All contrasting experiments are measured as the average local storage hit ratio (LSHR) which represents the average response speed of all servers, where local storage data include dynamic replicas and static replicas which can be obtained with a smaller access cost than that of obtaining data from remote storage nodes by network.

Meanwhile, the contrasting experiments will be made among pure active dynamic copy (ADC) strategies (such as DCST²⁴ and STAP²⁸ algorithms), pure passive dynamic copy (PDC) strategy (such as least recently used (LRU) which is widely used by distributed GIS¹⁶), pure static copies and data placement (SCP) strategies (such as DCCP algorithm²⁹), and DSP strategy which is proposed in this article. ADC and PDC algorithms will store all data in all storage nodes randomly and then ADC will obtain and store dynamic replicas in high-speed cache according to the behaviors of the users, but PDC will only save the currently accessed data and never prefetch data from storage nodes proactively. SCP algorithm will store related data in different storage nodes in advance and then obtain data from local storage node or remote storage nodes based on their locations. SCP algorithm will never use dynamic replicas. DSP will also store related data in different storage nodes and then synchronously predict and obtain dynamic replicas from storage node in advance when a certain data are being requested. Due to the limited cache buffer size, all ADC, PDC, and DSP methods will use LRU strategy to delete data from high-speed cache buffer so as to save cache space.

Experimental results and discussion

To illustrate the performance of the proposed algorithm considering both static replication strategy and dynamic replication strategy as well as RP strategy, some contrasting experiments are conducted among SCP, PDC, DSP, and ADC, and all of them are scheduled based on their own strategies.
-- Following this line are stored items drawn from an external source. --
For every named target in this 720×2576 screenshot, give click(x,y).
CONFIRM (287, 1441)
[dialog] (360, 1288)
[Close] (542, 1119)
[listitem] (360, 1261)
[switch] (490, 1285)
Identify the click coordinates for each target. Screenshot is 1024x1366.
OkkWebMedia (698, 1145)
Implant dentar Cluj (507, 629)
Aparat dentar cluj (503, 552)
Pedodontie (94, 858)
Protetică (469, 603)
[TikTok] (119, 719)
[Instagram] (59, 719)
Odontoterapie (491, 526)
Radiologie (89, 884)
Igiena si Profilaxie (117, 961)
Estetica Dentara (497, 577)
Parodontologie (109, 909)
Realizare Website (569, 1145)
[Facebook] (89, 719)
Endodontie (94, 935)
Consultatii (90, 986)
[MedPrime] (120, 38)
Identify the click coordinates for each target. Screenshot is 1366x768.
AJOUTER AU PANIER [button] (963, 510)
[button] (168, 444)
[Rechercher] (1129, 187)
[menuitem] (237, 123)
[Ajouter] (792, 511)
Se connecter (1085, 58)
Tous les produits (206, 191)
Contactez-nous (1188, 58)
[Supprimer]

First, Figure 1 gives the contrasting performance of SCP, PDC, DSP, and ADC, measured as the average LSHR, where the number of servers is 10, the dynamic replication ratio of hotspot data is 12%, and the static replication ratio of hotspot data is 10%. In this experiment, all users’ requests to data are distributed to all servers evenly and each server will independently check whether the being requested data were stored in local storage node or high-speed cache and then the average LSHR for all servers can be calculated during each minute.

Figure 1.

Comparative LSHRs obtained from different replication algorithms.

Also, their average LSHR and average response time can be calculated and are shown in Table 2, where the size of each SRTM90 data is about 44 kB.

Table 2.

Comparative performance of different replication algorithms.

Algorithms	SCP	PDC	DSP	ADC
LSHRs (%)	44.27	34.01	49.39	42.15
Response time (ms)	2.187	2.317	1.815	2.033

SCP: strategy based on correlated pattern; PDC: passive dynamic copy; DSP: dynamic replica selection and replica placement strategy; ADC: active dynamic copy; LSHR: local storage hit ratio.

As shown in Figure 1 and Table 2, the performance of all algorithms can remain stable throughout the experiment, DSP can achieve a better performance, and the performance of LSHR is higher about 11.55%–45.22% than the others due to the contributions of RS strategy and RP strategy. Also, the average response time can be reduced to about 11.98%–27.63%.

In this case, PDC obtained the lowest performance due to its single data placement strategy and could not meet the requirement of short-term bursty characteristics of distributed GIS. Also, SCP and ADC can achieve almost the same performance in this situation and their performance difference is less than 5.03%, because the static replicas and data placement strategy which are used by SCP can find most of the data which will be requested repeatedly when replication ratio is very small, and at the same time, the dynamic replication strategy which is used by ADC is difficult to decide which data should be stored in high-speed cache due to the small cache buffer size.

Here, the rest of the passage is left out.